Category Archives: 1990s

I’ve been pushing for protected cycleways since at least 1993

Bike Boom is a history book about cycling, and I’m a bit of an antique myself. I’ve been a bike journalist since 1986. My first article appeared in Bicycle Times, a nationally-available British magazine – it was an article on cycle touring in Turkey (I had just returned to the UK from a two-year tour of the Middle East). I was gobsmacked at getting paid to write about what I loved. I remain gobsmacked. The Turkey piece was followed by a monthly column on mountain biking, billed by editor/publisher Peter Lumley as “Off-Road Reid”. I used this column as a publicity platform to create the British Mountain Bike Team, which took part in the first ever MTB world championships.

MTB history

As I was the co-manager of this team (the other manager was Peter Darke who still runs his eponymously-named bike shop in Sunderland) I naturally picked myself as a team rider. I was relatively fast in those days (in the race I DNF’ed because of a puncture) and that was because I was riding thirty miles a day on the roads of Tyneside, to and from my studies at Newcastle University. I might have been a cycle tourist and then a mountain bike racer but first and foremost I was a transportation cyclist.

After university – where I read religious studies – I started a publishing business. By 1992 I was employing five people and gained the contract to produce Cycle Industry, an upstart trade magazine from the then publishers of Mountain Biking UK. As well as writing I was also dabbling in TV presenting at this time. I was terrible but I somehow managed to front Chain Gang, a six-episode magazine programme for TyneTees-Yorkshire – this is a publicity still from the series:

skeleton, 1994

This was some seven years before my business was jettisoned from Cycle Industry and I was forced to create Bicycle Business, which I later sold and is now the very successful BikeBiz. Cycle Industry is no more but it’s interesting – for me, at least – to see what I was writing about cycling infrastructure back in the early 1990s. I was very much in favour, as can be seen by these clippings – although I now prefer the word cycleways to cycle paths.

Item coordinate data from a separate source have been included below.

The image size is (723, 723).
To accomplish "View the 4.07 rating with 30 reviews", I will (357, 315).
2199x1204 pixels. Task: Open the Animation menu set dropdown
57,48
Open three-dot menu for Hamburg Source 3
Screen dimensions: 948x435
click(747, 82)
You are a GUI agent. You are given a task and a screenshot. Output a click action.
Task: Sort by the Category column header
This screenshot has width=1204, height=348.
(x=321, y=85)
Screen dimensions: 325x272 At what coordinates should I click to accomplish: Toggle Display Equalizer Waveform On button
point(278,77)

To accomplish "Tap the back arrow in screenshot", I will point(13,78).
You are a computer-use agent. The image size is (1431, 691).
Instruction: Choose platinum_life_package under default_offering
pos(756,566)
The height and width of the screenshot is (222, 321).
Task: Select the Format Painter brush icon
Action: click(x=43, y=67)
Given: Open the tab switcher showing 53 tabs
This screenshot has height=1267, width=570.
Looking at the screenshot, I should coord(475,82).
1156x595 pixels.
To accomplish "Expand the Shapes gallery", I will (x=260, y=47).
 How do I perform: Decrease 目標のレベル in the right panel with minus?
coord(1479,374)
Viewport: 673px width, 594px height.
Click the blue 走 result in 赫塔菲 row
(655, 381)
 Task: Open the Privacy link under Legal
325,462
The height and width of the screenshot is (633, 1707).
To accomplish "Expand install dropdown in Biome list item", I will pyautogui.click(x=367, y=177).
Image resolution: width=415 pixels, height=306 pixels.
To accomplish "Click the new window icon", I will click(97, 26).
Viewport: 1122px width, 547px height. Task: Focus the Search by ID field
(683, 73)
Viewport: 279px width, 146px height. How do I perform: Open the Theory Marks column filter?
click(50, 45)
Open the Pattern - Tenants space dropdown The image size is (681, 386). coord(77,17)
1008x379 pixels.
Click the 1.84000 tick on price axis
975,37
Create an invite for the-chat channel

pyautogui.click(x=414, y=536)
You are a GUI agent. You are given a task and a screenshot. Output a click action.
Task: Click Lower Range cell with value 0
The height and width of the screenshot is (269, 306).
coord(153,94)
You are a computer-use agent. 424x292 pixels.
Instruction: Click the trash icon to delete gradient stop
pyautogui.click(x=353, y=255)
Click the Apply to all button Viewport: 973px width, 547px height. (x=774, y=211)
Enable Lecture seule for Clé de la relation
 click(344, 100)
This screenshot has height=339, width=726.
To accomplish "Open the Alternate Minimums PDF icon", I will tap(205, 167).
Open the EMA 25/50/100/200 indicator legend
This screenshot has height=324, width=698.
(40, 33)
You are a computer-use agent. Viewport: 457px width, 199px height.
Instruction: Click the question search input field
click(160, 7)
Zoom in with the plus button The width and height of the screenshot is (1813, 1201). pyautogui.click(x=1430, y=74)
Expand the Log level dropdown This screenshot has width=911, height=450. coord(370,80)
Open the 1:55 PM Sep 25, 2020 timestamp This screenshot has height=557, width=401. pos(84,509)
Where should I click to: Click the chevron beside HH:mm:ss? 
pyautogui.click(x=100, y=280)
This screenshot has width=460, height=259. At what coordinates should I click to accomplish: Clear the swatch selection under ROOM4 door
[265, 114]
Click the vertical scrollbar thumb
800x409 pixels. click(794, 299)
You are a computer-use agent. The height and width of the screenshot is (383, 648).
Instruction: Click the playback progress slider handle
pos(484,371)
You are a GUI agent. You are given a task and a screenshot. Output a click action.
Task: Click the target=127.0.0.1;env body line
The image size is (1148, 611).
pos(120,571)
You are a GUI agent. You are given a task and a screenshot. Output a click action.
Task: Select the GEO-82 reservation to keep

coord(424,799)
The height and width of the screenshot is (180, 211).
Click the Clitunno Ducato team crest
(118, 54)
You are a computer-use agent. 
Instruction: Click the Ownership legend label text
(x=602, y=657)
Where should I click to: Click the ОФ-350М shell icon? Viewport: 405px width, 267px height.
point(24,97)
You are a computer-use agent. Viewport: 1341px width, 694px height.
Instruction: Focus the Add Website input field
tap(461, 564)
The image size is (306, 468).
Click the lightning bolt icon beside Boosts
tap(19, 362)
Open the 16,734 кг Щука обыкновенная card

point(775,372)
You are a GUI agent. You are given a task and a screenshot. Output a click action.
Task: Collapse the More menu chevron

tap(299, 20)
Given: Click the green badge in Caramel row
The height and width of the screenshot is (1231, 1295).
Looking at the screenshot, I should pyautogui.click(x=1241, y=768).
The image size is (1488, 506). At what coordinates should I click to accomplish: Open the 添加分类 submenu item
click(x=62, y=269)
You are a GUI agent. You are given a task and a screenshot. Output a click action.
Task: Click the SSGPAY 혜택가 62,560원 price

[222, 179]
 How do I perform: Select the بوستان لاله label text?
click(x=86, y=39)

Cycle Industry November 1993

Cycle Industry November 1993

Cycle Industry November 1993

Cycle Industry November 1993

indie1997bAs well as having the contract to produce Cycle Industry I also created, in 1997, a consumer magazine, On Your Bike. This was a short-lived family cycling magazine. Within seven issues it had grown too big for me and my small team to handle, so I sold it. I sold it to EMAP of Peterborough, the publisher of Country Walking and a load of fishing titles. They turned into a mountain bike magazine. Dumb.

Anyway, to promote the mag I also wrote articles for newspapers and sometimes also sent in letters. Here’s one that was published in The Independent in 1997.

I wrote that “enthusiast cyclists are happy to mix with motorised traffic” but that “non-enthusiasts don’t want to be anywhere near cars, lorries and buses. Many thousands of new cyclists will be created when Sustrans and their local authority partners lay down the kind of segregated cycle routes – through car-free city centres, for instance – common on the Continent. This is not ghettoisation, it is a realisation that cycle use will not grow unless truly safe routes for cyclists are provided.”

On Your Bike magazine, issue 2, Spring 1998

It’s apparent that I continued writing about cycling infrastructure, and I also commissioned articles about it. I even employed an in-house Dutch journalist, Kirsten Oosterhof.

Going Dutch p1 OYB3

Going Dutch p2 OYB3

I’ve been banging on about the benefits of “going Dutch” for an awfully long time.